B = Total failures/number of years = ? (1, maybe?)
Difficult to know quantitatively, even about the present.
Iran may have the dubious distinction of the first CA-issued MitM to
have failed. I don't believe it was the first to have occurred, but up
until very recently, some asserted that it had never happened.
So failure rate = A/B = 1% p.a.
giving reliability of 99% p.a.. What do you know?
It's got to be worse than that because we know that for several months
in 2011 there was an attacker with the who could mint himself whatever
certs he wanted from Comodo and DigiNotar (he claims to still have this
capability from several others).

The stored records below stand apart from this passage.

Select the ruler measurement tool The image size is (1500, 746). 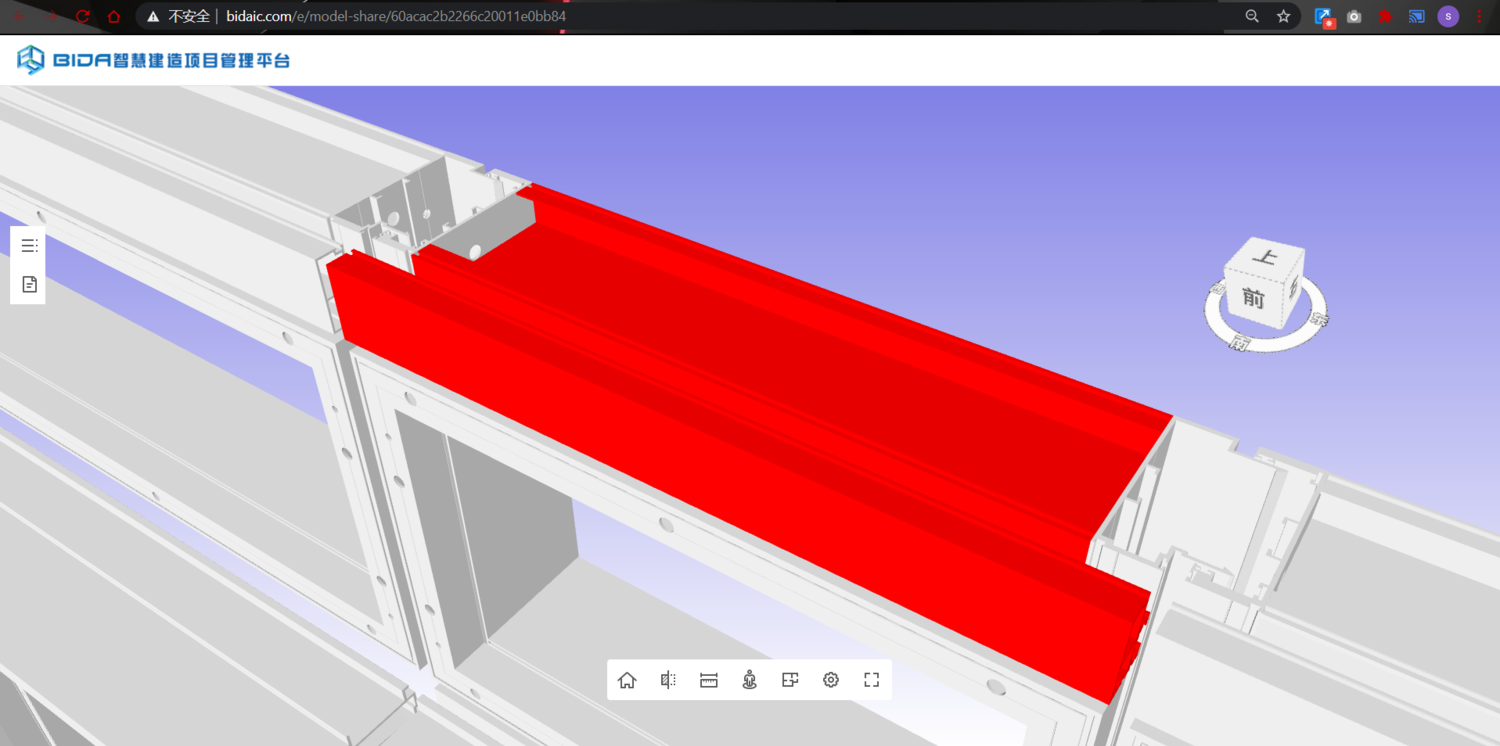[709, 680]
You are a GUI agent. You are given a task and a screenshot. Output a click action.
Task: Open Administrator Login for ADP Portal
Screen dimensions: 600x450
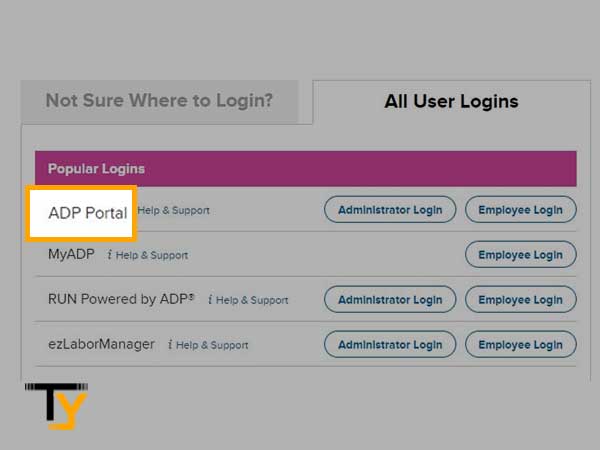point(390,210)
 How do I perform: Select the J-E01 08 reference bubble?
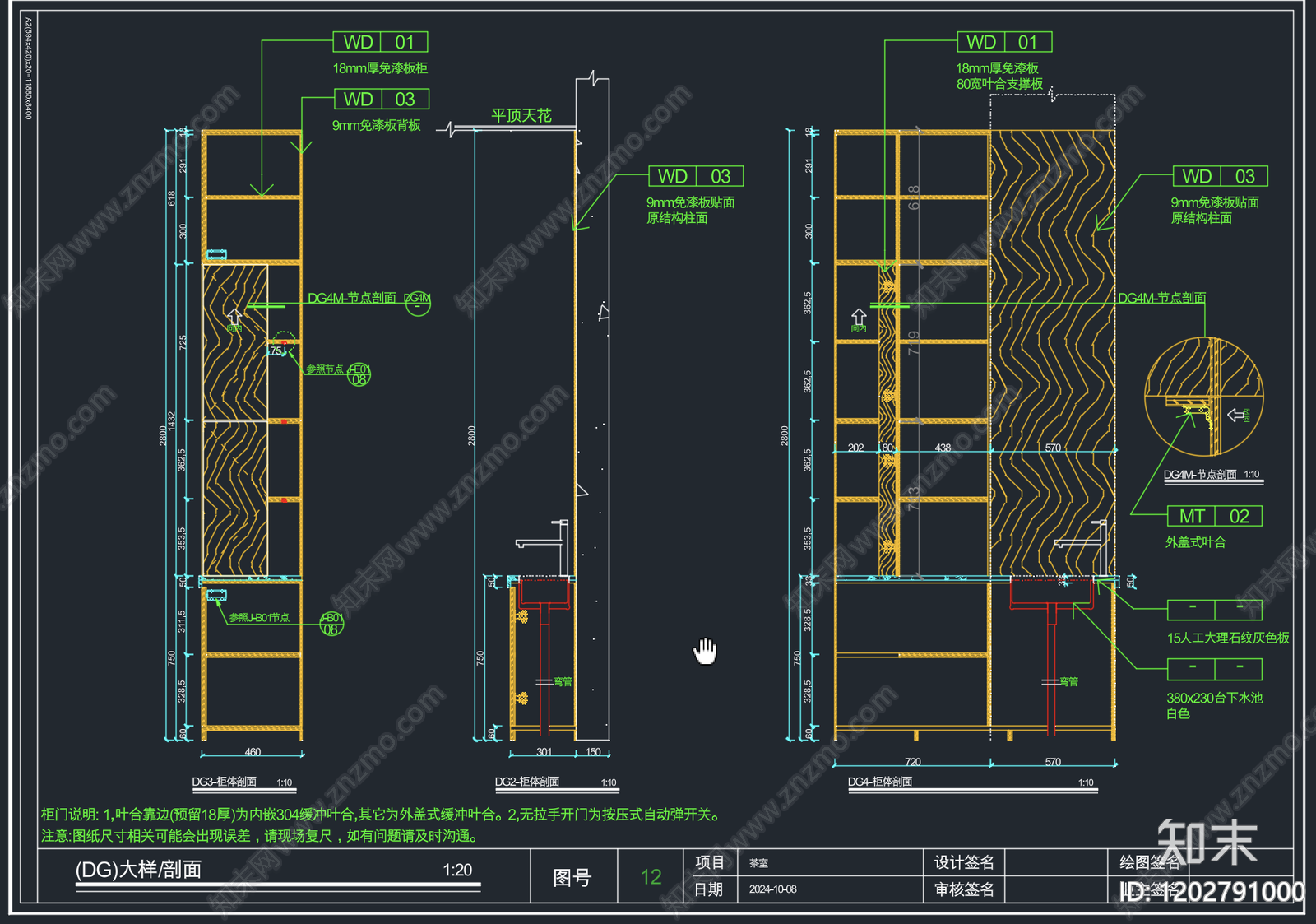coord(359,374)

As far as I can tell, my Android phone
is still vulnerable to his *.*.com certificate. Given that SSL has only
been around about 16 years, the SSL-PKI cannot be more than 97% reliable.

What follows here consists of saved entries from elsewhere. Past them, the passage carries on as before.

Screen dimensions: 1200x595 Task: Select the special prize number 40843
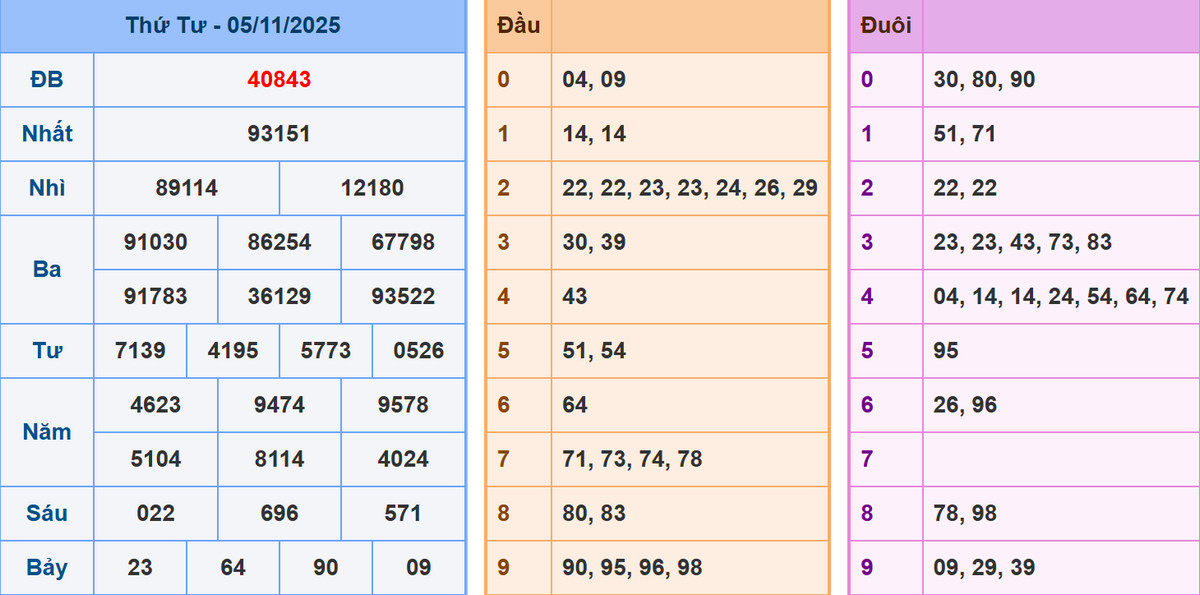pos(279,80)
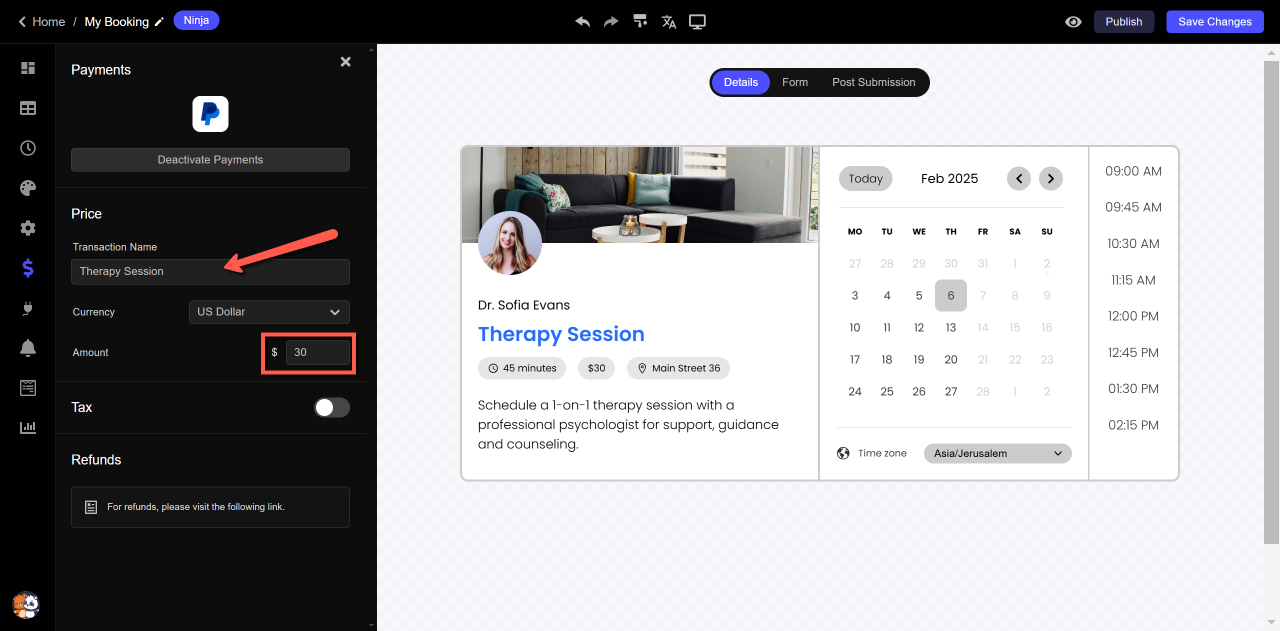1280x631 pixels.
Task: Open the clock availability sidebar icon
Action: [x=28, y=148]
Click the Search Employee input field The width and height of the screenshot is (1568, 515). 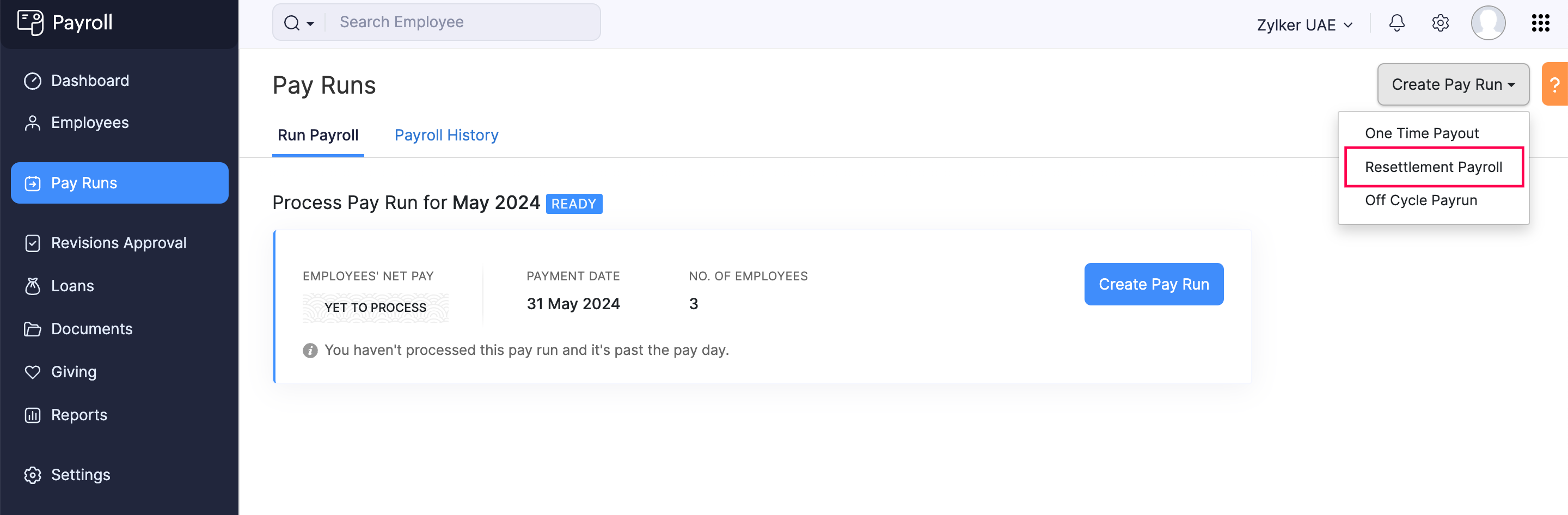tap(463, 22)
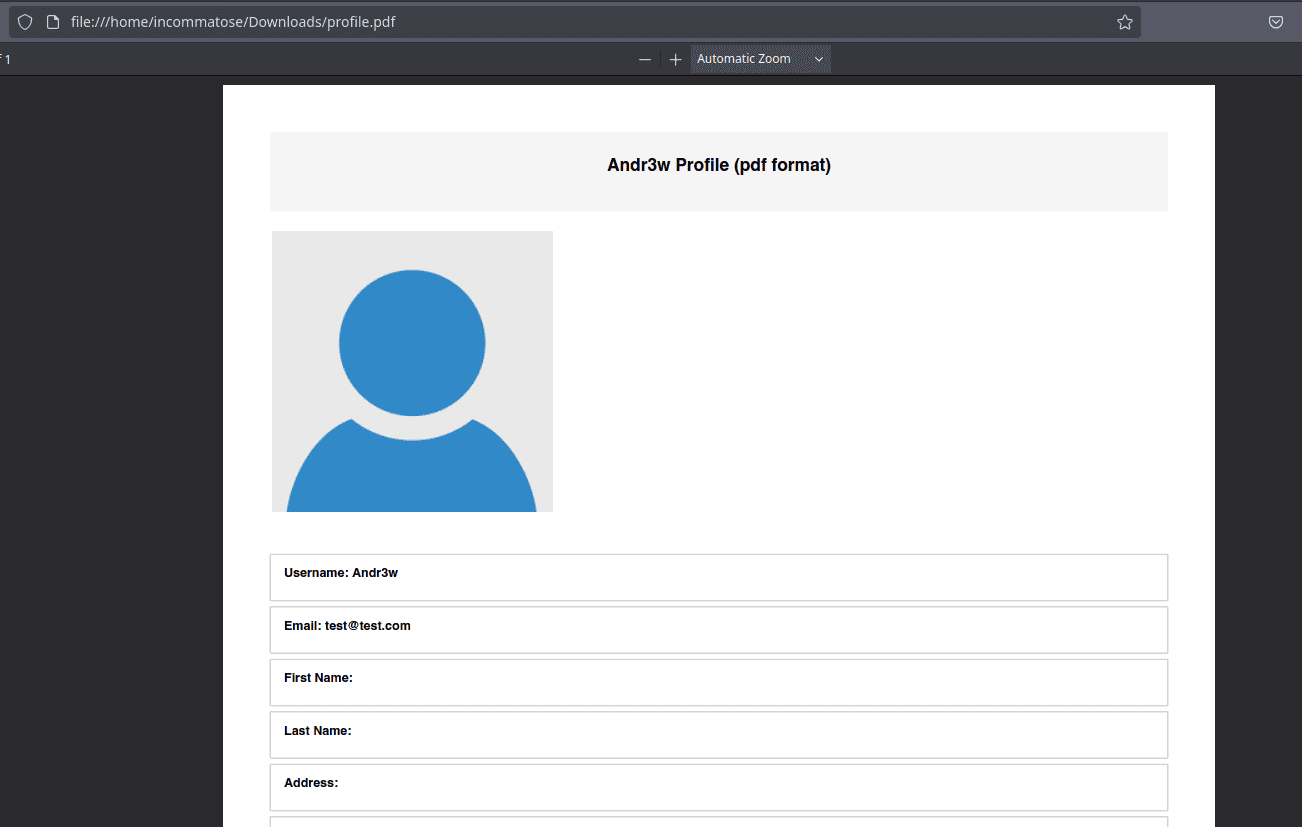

Anyone got better numbers?
There are some complicating factors that make it difficult for this
reliability analysis to get better than a back-of-the-envelope upper bound.
* The actual number of organizations knowing private keys with the
ability to sign something the user's browser will trust is unknown. Yes,
that's right, CAs refuse to disclose how many and to whom sub-CAs have
been issued. We only get a lower bound from the SSL Observatory.

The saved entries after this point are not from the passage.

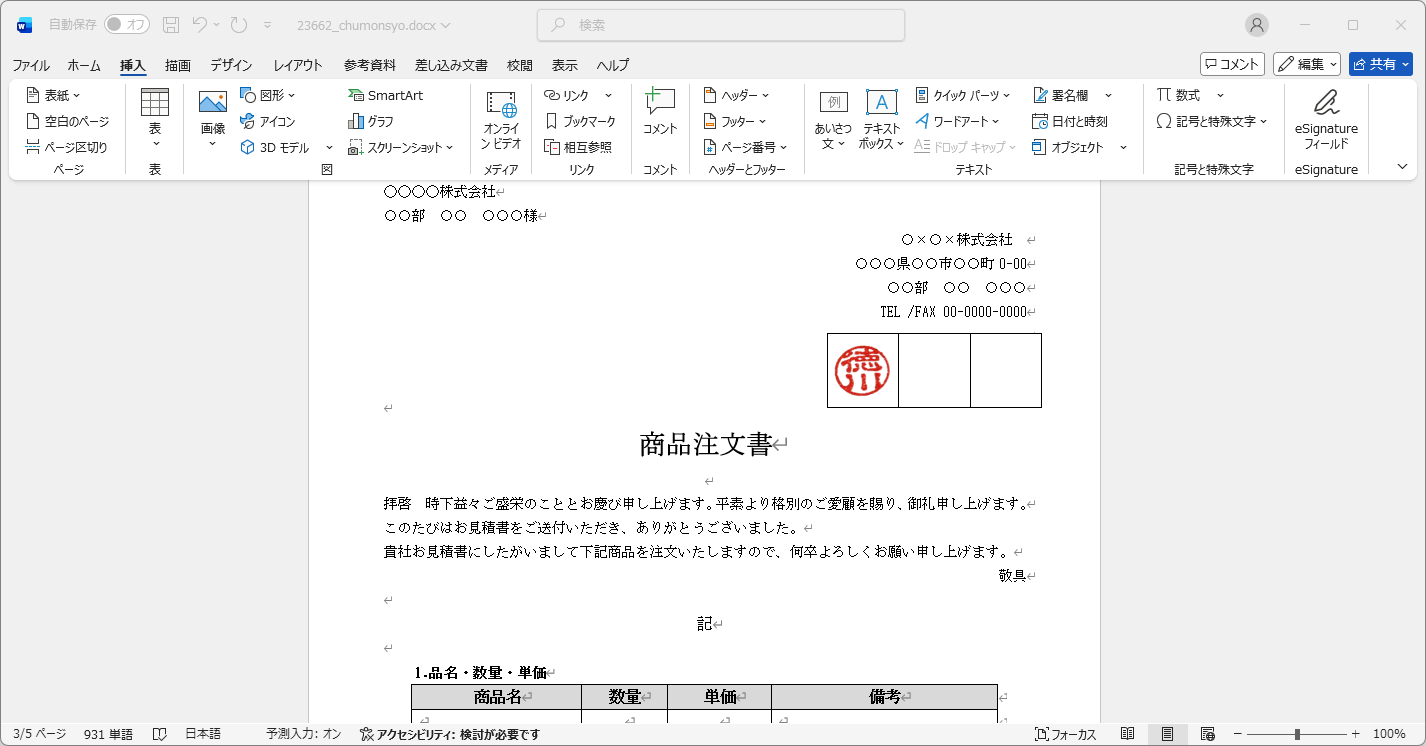This screenshot has height=746, width=1426.
Task: Expand the 表 table dropdown
Action: 155,118
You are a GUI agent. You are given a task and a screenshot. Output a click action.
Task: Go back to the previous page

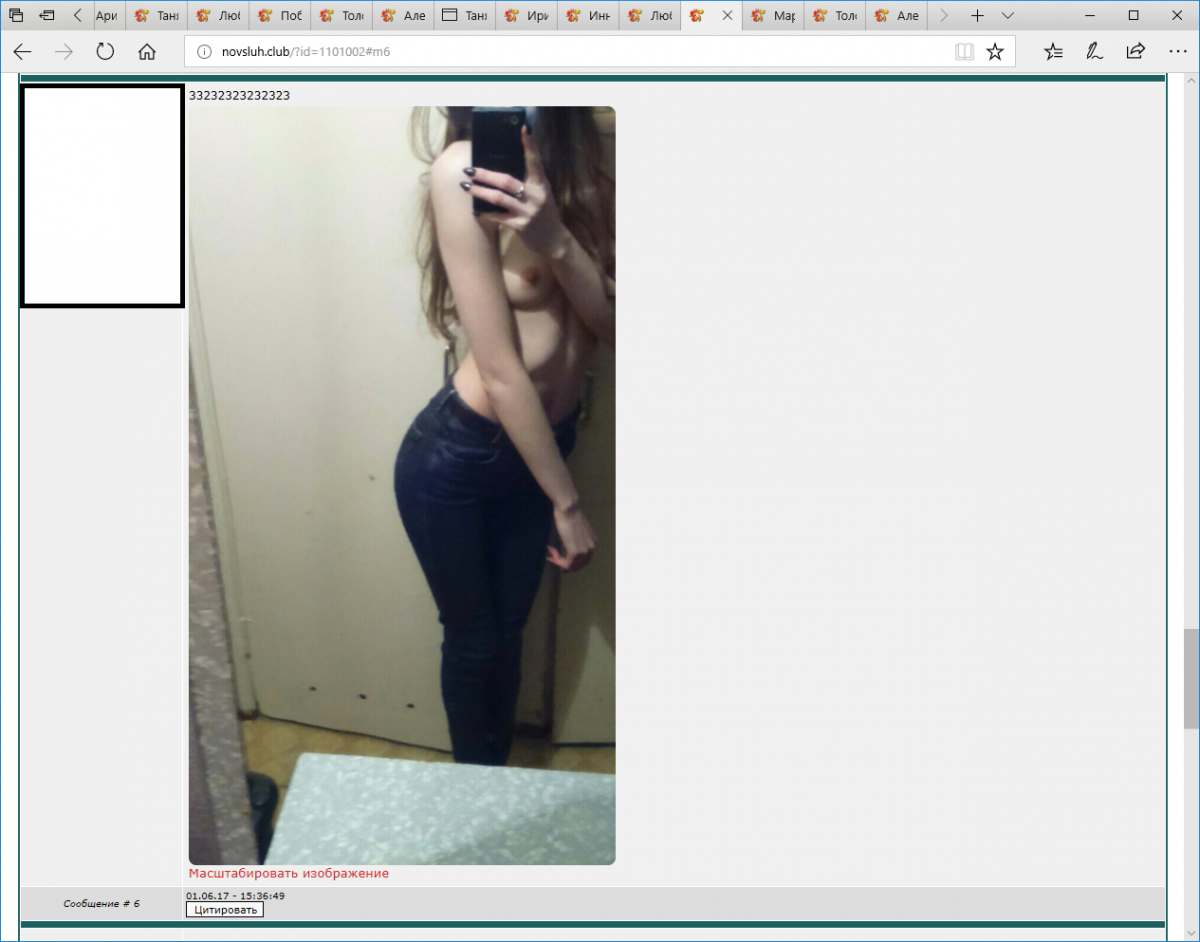[x=22, y=52]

* A 'failure' of a CA is probably often perceived by a small set, or
only one, user. Presumably some of these sub-CAs have been loaded into
SSL intercepting firewalls (e.g., BlueCoat devices) by corporations,
this is one of the arguments given for issuance. Whether or not you
believe that that is legitimate, it certainly seems plausible that a
guest on the network could be intercepted without prior informed consent.
* The degree of independence between the trusted root CAs and their
sub-CAs is not well understood (the 150 vs 600 vs 1500 debate).
* The issuance of a cert, a user's reliance on a cert, successful and
failed attacks on users, attacks on CAs, etc. are discrete events and
may be better modeled stochastically. Bayesian methods may be better at
dealing with the presence of the large unknowns. (Alas my own Bayes-fu
and Markov-fu are not presently up to the challenge).
Whether you arrive at 37% or 99% reliable, any honest analysis will show
the current system is ineffective against a significant set of adversaries.